三千花の方を見ると、「もちろんAコースで」と顔に書いてある。
「じゃあ、Aコースを2つで、メインはローストビーフと」
「グリルチキンで」
「はい、ローストビーフのコースとグリルチキンのコースですね、赤ワインでよろしいですか?」
「はい、お願いします」
今日はバイトも無いし、三千花が妻になった記念だ。
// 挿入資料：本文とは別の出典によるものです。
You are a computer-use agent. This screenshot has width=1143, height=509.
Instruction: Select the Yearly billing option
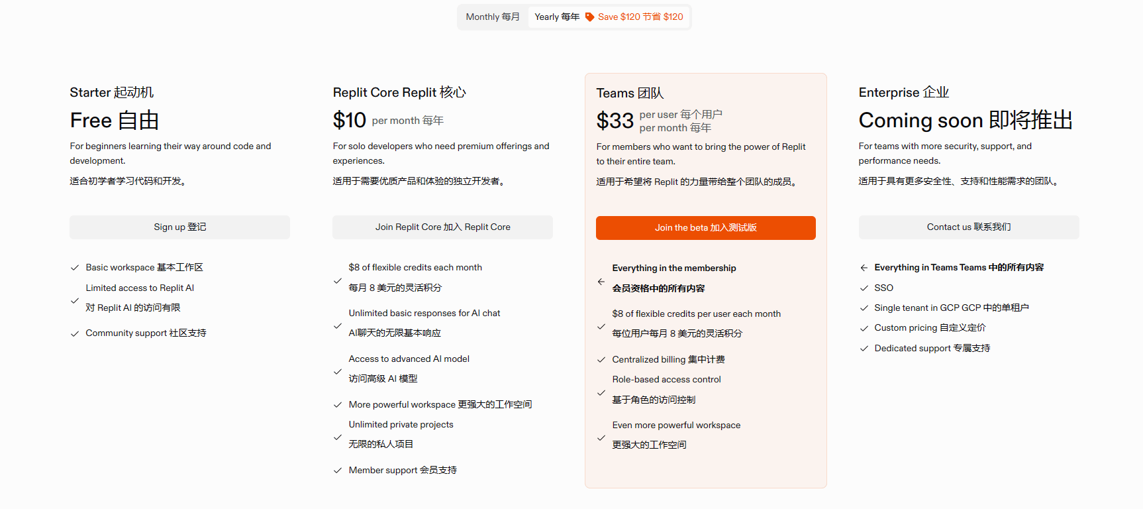pyautogui.click(x=557, y=17)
昼間から飲むのも、まあいいだろう。
陽花が「どうぞ楽しんできてください」という言葉が、現実になった気がした。
* * *
「美味しかったわね」
「ホントだね、今度は夜も来ようか」
特にパンが美味しかったのは良かった。
値段もリーズナブルで、パンもおかわり自由なのにランチ価格という、学生にもやさしいお店だった。
ローストビーフも、ちょっとしたステーキくらいの大きさが2枚と、ボリュームも満点だった。
ワインも口当たりのいい、料理によく合うものがチョイスされていて、思わず二人とも2杯めを頼んでしまった。
「今日くらいはいいわよね」
「そうだね、最近忙しかったから」
それでも、陽花と夕花が家事全般をやってくれるので、かなり助かっているのだが、時間が空いていればバイトを入れたりと、なんだかんだ動き続ける毎日だった。
「ちょっと遠回りだけど、公園寄っていこうか」
「うん、桜咲いてるかもしれないわね」
川沿いの公園は桜の木が両岸からせり出してるお花見スポットだ。
まだちょっと早いかもしれないけど、開花宣言はこの前出たので、ある程度は咲いてるだろう。
――普通の住宅地を抜けて、橋のたもとに出ると、そこは、一面桜色に染まっていた。
「すごーい、こんなに咲いてるなんて」
今日の温かさで、桜の開花が進んだみたいだ。
七分、いや、八分咲きくらいだろうか。
「向こうの橋まで、みんな桜の木だ」
「綺麗ねー、見惚れちゃう」
俺は、桜に見惚れている三千花を見て、俺は三千花に見惚れてしまう。
こんなに素敵な女性が、隣にいてくれる。
まるで、桜から抜け出した妖精みたいだ。
「俺、三千花に出会えて良かった」
「どうしたの急に?」
「いや、幸せだなと思って」
「私もよ、好きな人と一緒にいられるのって、こんなに幸せなのね」
三千花が俺のことを好きって言ってくれるのが嬉しい。
「これからずっと、よろしくね」
「こちらこそ、よろしく」
桜並木を歩きながら、俺たちは――夫婦になったのだった。